[AIM OF THE TASK]: Working line by line, output the entries below exactly as they appear.

[MATERIAL SHOWN]:
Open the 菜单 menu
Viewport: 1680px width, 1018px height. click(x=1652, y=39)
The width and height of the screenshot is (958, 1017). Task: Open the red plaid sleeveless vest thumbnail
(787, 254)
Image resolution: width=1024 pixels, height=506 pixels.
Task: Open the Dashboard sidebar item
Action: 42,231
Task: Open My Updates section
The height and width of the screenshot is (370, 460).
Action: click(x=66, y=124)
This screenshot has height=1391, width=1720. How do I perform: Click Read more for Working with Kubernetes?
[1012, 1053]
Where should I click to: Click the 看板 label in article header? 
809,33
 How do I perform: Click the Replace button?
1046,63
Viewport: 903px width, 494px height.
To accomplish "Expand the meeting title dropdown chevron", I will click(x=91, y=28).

[EXERCISE OUTPUT]:
Open the 菜单 menu
Viewport: 1680px width, 1018px height. click(x=1652, y=39)
The width and height of the screenshot is (958, 1017). Task: Open the red plaid sleeveless vest thumbnail
(787, 254)
Image resolution: width=1024 pixels, height=506 pixels.
Task: Open the Dashboard sidebar item
Action: 42,231
Task: Open My Updates section
The height and width of the screenshot is (370, 460).
Action: click(x=66, y=124)
This screenshot has height=1391, width=1720. How do I perform: Click Read more for Working with Kubernetes?
[1012, 1053]
Where should I click to: Click the 看板 label in article header? 
809,33
 How do I perform: Click the Replace button?
1046,63
Viewport: 903px width, 494px height.
To accomplish "Expand the meeting title dropdown chevron", I will click(x=91, y=28).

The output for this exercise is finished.